Risk-Adjusted Performance

0 of 100

 
Weak
 
Strong
Very Weak
Over the last 90 days DWS has generated negative risk-adjusted returns adding no value to investors with long positions. In spite of very healthy basic indicators, DWS is not utilizing all of its potentials. The recent stock price disarray, may contribute to short-term losses for the investors.

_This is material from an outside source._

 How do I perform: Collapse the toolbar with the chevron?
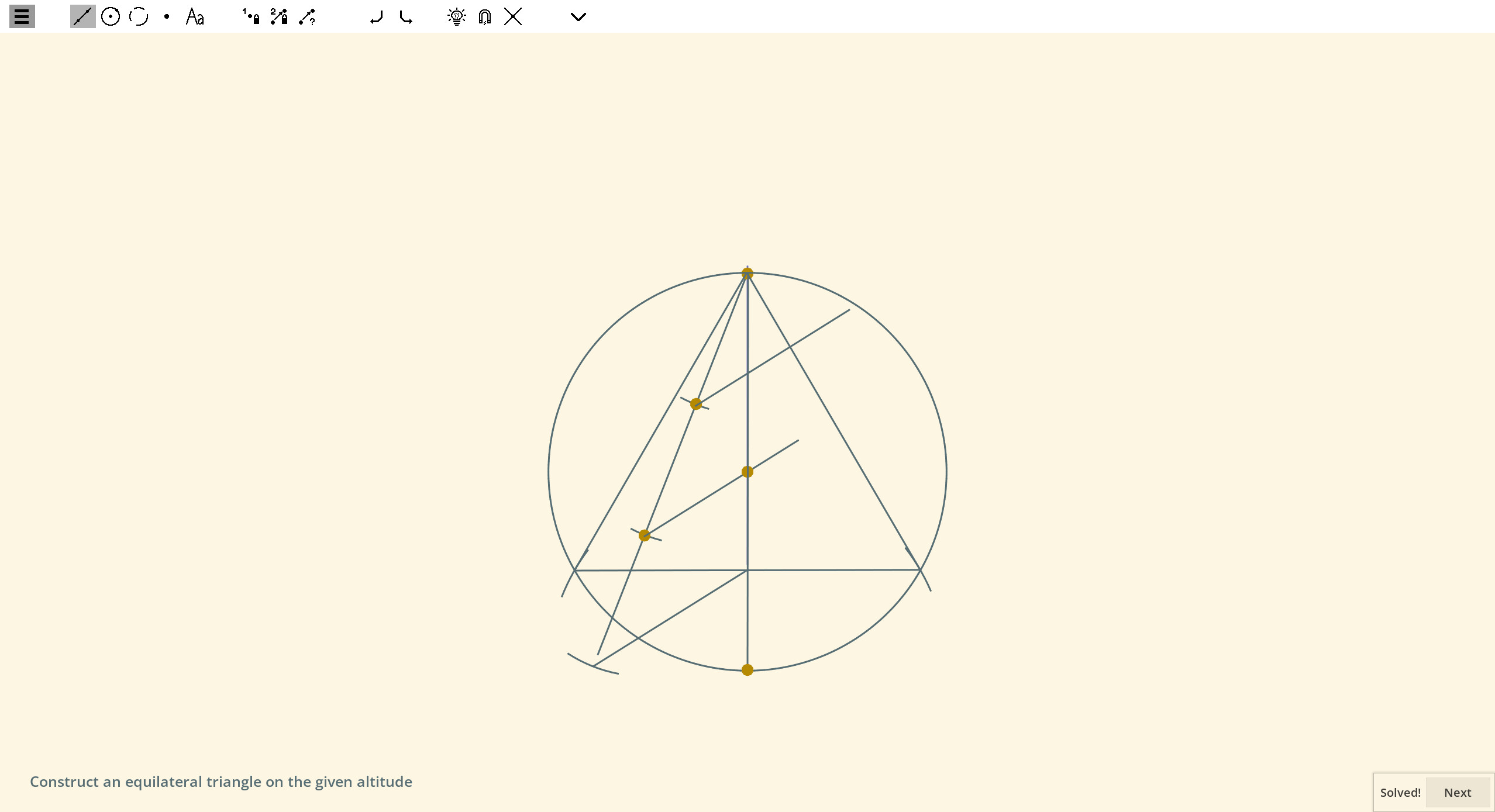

SFL and DWS Volatility Contrast

   Predicted Return Density   
       Returns  

Pair Trading with SFL and DWS

The main advantage of trading using opposite SFL and DWS positions is that it hedges away some unsystematic risk. Because of two separate transactions, even if SFL position performs unexpectedly, DWS can make up some of the losses. Pair trading also minimizes risk from directional movements in the market. For example, if an entire industry or sector drops because of unexpected headlines, the short position in DWS will offset losses from the drop in DWS's long position.
The idea behind SFL Corporation and DWS pairs trading is to make the combined position market-neutral, meaning the overall market's direction will not affect its win or loss (or potential downside or upside). This can be achieved by designing a pairs trade with two highly correlated stocks or equities that operate in a similar space or sector, making it possible to obtain profits through simple and relatively low-risk investment.
Check out your portfolio center.
Note that this page's information should be used as a complementary analysis to find the right mix of equity instruments to add to your existing portfolios or create a brand new portfolio. You can also try the Economic Indicators module to top statistical indicators that provide insights into how an economy is performing.